Creating XGBoost models in python requires three key steps. The first, is that variables need to be numeric. So, any categorical variables need to be converted to numeric variables using one hot encoding. In this case, roof and surface were converted to numeric variables. The second, is that the categorical labels need to be converted to numeric labels. Currently the labels are ‘Over’ and ‘Under’. Using LabelEncoder from sklearn, ‘Over’ will be converted to 0 and ‘Under’ will be converted to 1. The third, is that since, XGBoost is a supervised machine learning model it requires the prepped data to be split into training and testing sets. The training set is used to train the model. The testing set is used to test the accuracy of the model. In the following example, the training set is created by randomly selecting 80% of the data and the testing set is created by randomly selecting 20% of the data. These numbers are not the only option, just a popular one. The training and testing sets must be kept disjoint (separated) throughout the modeling process. Failure to do so, will most likely result in overfitting and poor performance on real data that is not from the training or testing set. Since, XGBoost is a tree-based method no data normalization is necessary prior to modeling.
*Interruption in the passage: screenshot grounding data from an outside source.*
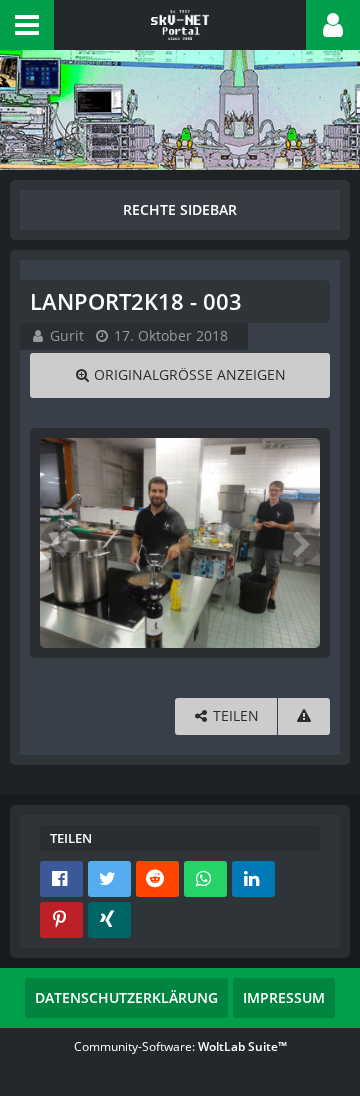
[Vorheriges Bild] (60, 543)
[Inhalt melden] (304, 716)
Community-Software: (180, 1046)
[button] (27, 25)
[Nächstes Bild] (300, 543)
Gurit (67, 335)
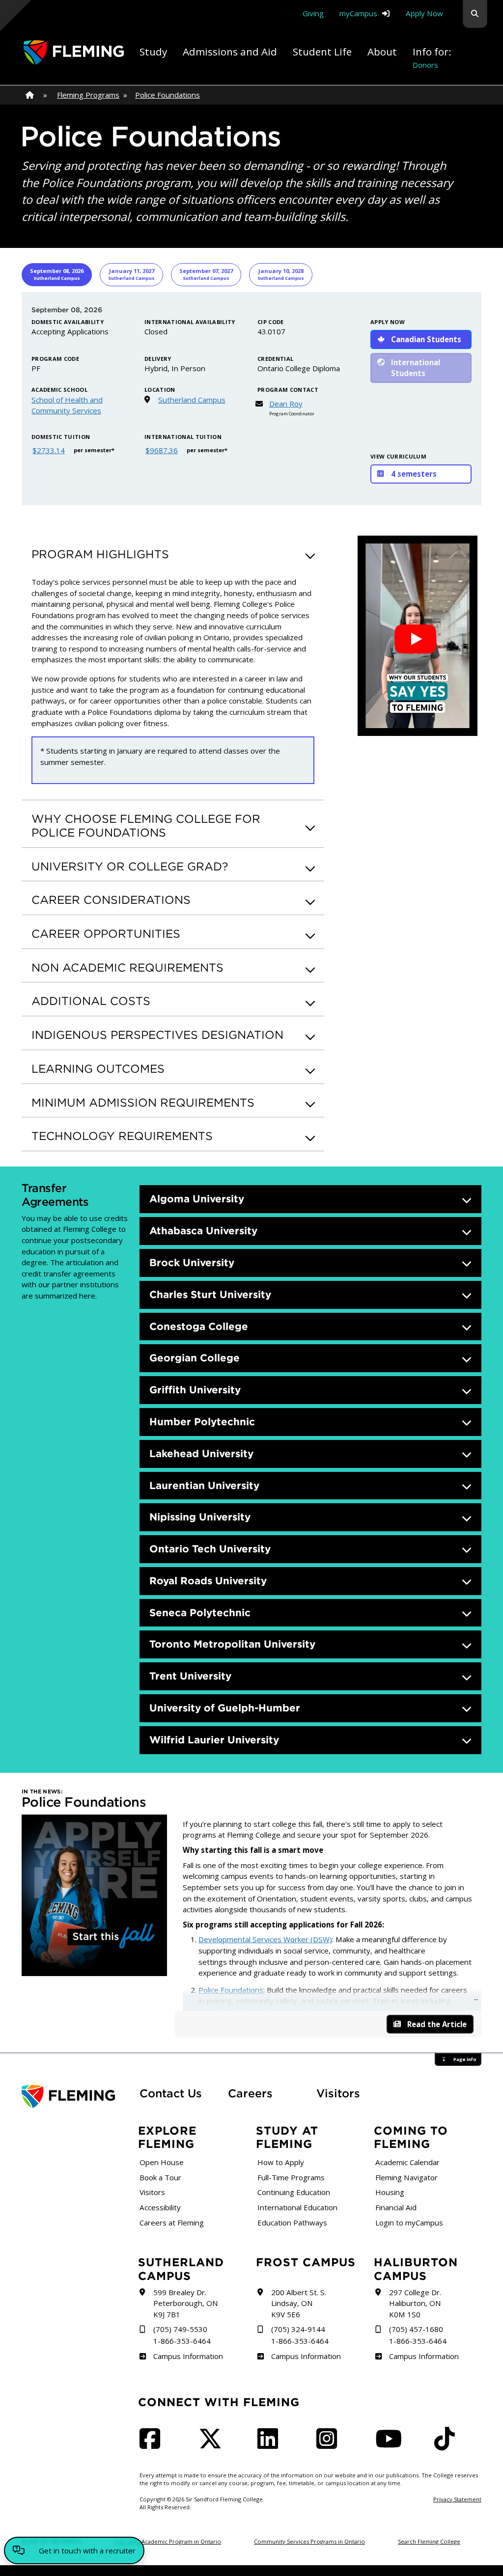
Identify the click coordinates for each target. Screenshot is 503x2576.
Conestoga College (198, 1326)
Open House (162, 2162)
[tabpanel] (251, 398)
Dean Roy (286, 403)
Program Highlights (100, 554)
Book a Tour (160, 2177)
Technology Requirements (122, 1136)
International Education (297, 2207)
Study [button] (153, 51)
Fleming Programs (88, 95)
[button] (475, 14)
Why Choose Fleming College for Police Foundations (145, 826)
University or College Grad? (129, 866)
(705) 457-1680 (416, 2329)
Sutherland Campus (191, 400)
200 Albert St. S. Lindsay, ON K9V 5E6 (298, 2303)
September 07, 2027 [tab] (206, 274)
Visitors (338, 2093)
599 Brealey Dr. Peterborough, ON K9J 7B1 (185, 2303)
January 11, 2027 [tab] (131, 274)
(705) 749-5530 (180, 2329)
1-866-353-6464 (182, 2341)
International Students (415, 368)
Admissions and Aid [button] (230, 51)
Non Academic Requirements (127, 967)
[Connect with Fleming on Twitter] (213, 2444)
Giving (313, 13)
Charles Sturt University (210, 1294)
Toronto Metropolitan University (232, 1644)
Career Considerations (111, 900)
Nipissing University (200, 1516)
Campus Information (188, 2356)
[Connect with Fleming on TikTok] (447, 2444)
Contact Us (171, 2093)
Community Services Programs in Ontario (309, 2541)
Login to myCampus (409, 2222)
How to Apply (280, 2162)
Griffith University (195, 1389)
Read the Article (437, 2024)
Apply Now (424, 13)
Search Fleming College (429, 2541)
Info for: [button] (432, 57)
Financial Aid (396, 2207)
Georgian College (194, 1357)
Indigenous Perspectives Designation (157, 1035)
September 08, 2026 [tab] (57, 274)
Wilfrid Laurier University (214, 1739)
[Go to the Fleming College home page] (75, 2096)
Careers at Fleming (172, 2222)
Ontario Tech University (210, 1548)
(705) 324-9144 (298, 2329)
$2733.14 (48, 450)
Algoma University (196, 1198)
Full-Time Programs (291, 2177)
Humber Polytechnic (202, 1421)
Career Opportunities (105, 933)
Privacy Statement (457, 2499)
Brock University (191, 1262)
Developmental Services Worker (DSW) (265, 1939)
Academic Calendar (407, 2162)
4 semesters (414, 474)
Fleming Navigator (406, 2177)
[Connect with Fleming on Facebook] (153, 2444)
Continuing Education (293, 2192)
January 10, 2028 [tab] (280, 274)
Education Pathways (292, 2222)
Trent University (190, 1675)
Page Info (464, 2059)
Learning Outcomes (98, 1068)
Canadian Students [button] (426, 339)
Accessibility (160, 2207)
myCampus (358, 13)
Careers (266, 2093)
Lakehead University (201, 1453)
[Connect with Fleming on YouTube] (391, 2444)
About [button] (382, 51)
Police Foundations (167, 95)
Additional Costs (90, 1001)
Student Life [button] (322, 51)
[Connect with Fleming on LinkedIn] (270, 2444)
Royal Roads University (208, 1580)
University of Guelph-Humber (224, 1707)
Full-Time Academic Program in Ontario (168, 2541)
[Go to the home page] (74, 52)
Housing (389, 2192)
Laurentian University (204, 1485)
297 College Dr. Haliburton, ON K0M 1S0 (415, 2303)
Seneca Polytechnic (200, 1612)
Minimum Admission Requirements (142, 1102)
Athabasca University (203, 1230)
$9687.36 (161, 450)
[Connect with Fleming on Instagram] (329, 2444)
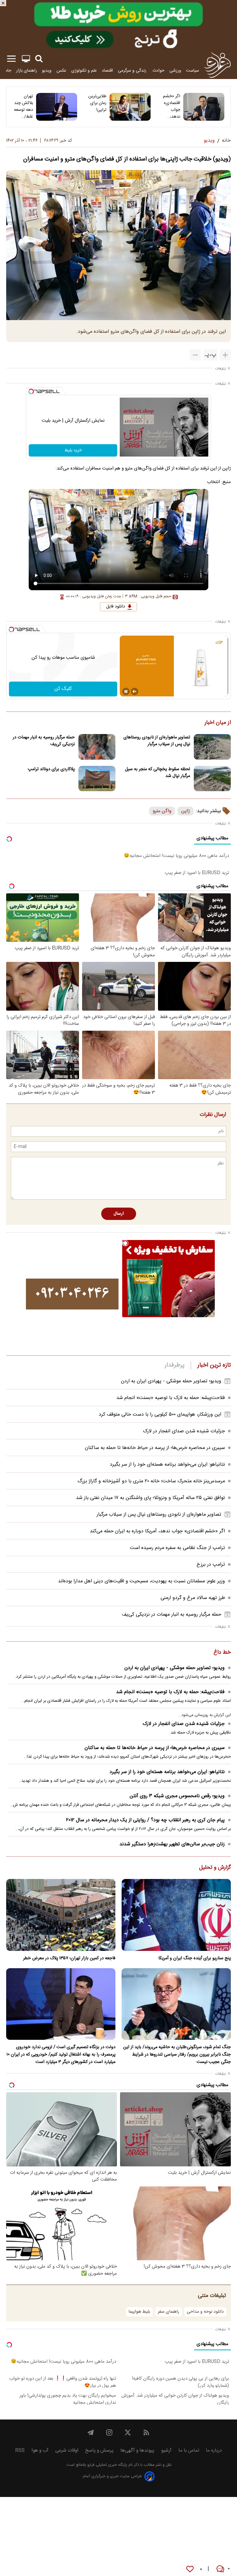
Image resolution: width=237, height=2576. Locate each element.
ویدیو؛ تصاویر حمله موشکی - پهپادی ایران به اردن (171, 1381)
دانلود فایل (115, 606)
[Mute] (134, 691)
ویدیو (47, 70)
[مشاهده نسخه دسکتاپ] (26, 58)
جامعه (6, 70)
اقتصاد (107, 70)
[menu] (11, 58)
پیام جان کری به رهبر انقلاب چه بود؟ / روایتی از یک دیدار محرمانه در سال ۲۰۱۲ (145, 1820)
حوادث (158, 70)
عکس (61, 70)
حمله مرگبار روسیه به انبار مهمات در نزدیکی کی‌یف (44, 741)
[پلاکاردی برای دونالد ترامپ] (96, 778)
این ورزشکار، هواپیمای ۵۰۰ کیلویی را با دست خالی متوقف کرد (160, 1414)
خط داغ (222, 1652)
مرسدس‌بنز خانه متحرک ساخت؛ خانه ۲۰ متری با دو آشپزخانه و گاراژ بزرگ (151, 1481)
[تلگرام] (90, 2432)
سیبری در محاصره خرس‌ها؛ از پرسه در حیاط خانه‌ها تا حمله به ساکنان (155, 1448)
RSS (20, 2450)
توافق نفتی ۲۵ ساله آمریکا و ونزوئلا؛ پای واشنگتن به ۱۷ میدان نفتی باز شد (150, 1498)
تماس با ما (188, 2450)
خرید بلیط (73, 450)
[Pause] (126, 691)
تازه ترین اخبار (214, 1365)
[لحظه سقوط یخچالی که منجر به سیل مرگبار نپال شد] (212, 778)
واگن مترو (162, 811)
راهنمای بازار (26, 70)
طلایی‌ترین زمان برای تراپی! (97, 103)
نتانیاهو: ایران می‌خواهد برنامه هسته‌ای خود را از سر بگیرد (167, 1464)
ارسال (119, 1213)
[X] (127, 2432)
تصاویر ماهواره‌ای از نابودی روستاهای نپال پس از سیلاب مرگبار (156, 741)
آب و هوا (39, 2450)
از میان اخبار (218, 723)
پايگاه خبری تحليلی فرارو (106, 2465)
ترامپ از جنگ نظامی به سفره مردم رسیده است (177, 1548)
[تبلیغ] (118, 25)
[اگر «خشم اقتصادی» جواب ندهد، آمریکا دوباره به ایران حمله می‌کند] (203, 107)
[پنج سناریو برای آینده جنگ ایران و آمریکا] (176, 1915)
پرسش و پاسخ (99, 2450)
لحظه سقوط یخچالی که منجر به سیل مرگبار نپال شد (157, 772)
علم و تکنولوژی (84, 70)
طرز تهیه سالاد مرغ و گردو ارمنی (192, 1598)
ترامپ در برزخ (211, 1564)
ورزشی (175, 70)
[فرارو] (217, 65)
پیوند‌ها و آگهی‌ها (137, 2450)
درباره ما (214, 2450)
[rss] (146, 2432)
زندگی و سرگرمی (133, 70)
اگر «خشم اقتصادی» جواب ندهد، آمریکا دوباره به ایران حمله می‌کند (171, 106)
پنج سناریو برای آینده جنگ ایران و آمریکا (194, 1958)
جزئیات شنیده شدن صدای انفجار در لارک (184, 1431)
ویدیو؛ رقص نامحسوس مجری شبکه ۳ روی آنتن (177, 1796)
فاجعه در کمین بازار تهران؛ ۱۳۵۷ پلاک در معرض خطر (69, 1958)
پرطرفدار (174, 1365)
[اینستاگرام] (109, 2432)
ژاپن (185, 811)
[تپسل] (31, 391)
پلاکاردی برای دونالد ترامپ (51, 769)
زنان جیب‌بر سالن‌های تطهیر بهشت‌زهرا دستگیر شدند (172, 1844)
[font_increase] (225, 355)
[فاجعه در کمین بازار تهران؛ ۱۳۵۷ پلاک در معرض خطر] (60, 1915)
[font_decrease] (195, 355)
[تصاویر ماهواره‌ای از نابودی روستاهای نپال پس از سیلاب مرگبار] (212, 747)
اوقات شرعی (66, 2450)
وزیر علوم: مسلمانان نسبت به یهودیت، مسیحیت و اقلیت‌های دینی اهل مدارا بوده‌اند (141, 1581)
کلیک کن (63, 689)
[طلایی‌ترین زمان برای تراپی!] (130, 107)
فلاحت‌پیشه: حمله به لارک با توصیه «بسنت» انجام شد (170, 1398)
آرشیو (166, 2450)
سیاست (192, 70)
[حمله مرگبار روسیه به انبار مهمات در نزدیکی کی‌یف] (96, 747)
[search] (39, 59)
The final cleaned dataset contains the following columns.

  • total_result:
  • total_line:
  • temp:
  • wind:
  • total_qb_elo:
  • team_elo_diff:
  • qb_elo_diff:
  • avg_home_total_yards:
  • avg_away_total_yards:
  • avg_home_total_yards_against:
  • avg_away_total_yards_against:
  • roof:
  • surface:
  • div_game:

The code for the data prep, as well as the initial (gbg_cleaned) and cleaned (gbg_xg) datasets can be found below.

# -*- coding: utf-8 -*-
"""
Created on Sat Jun 24 14:37:02 2023

@author: casey
"""

## LOAD LIBRARIES

import pandas as pd
from sklearn.preprocessing import LabelEncoder

# --------------------------------------------------------------------------------------- #
## LOAD DATA

xg_df = pd.read_csv('C:/Users/casey/OneDrive/Documents/MSDS_Courses/Spring_2023/Machine_Learning/data/gbg_cleaned.csv')

# --------------------------------------------------------------------------------------- #
## SELECT COLUMNS FOR XGBoost MODELING

cols = ['total_result', 'total_line', 'temp', 'wind', 'total_qb_elo', 'team_elo_diff',
        'qb_elo_diff', 'avg_home_total_yards', 'avg_away_total_yards', 
        'avg_home_total_yards_against', 'avg_away_total_yards_against', 'roof', 'surface',
        'div_game']

xg_df = xg_df[cols]

# --------------------------------------------------------------------------------------- #
## CONVERT CATEGORICAL LABELS TO NUMERIC LABELS

le = LabelEncoder()
xg_df['total_result'] = le.fit_transform(xg_df['total_result'])

# --------------------------------------------------------------------------------------- #
## ONE HOT ENCODING OF qualitative CATEGORICAL VARIABLES (roof, surface)

labels = xg_df['total_result']
xg_df.drop(['total_result'], inplace=True, axis=1)
xg_df = pd.get_dummies(xg_df)
xg_df['total_result'] = labels

# --------------------------------------------------------------------------------------- #
## WRITE PREPPED DATA TO A .CSV FILE

xg_df.to_csv('C:/Users/casey/OneDrive/Documents/MSDS_Courses/Spring_2023/Machine_Learning/XGBoost/prepped_data/gbg_xg.csv',
              index=False)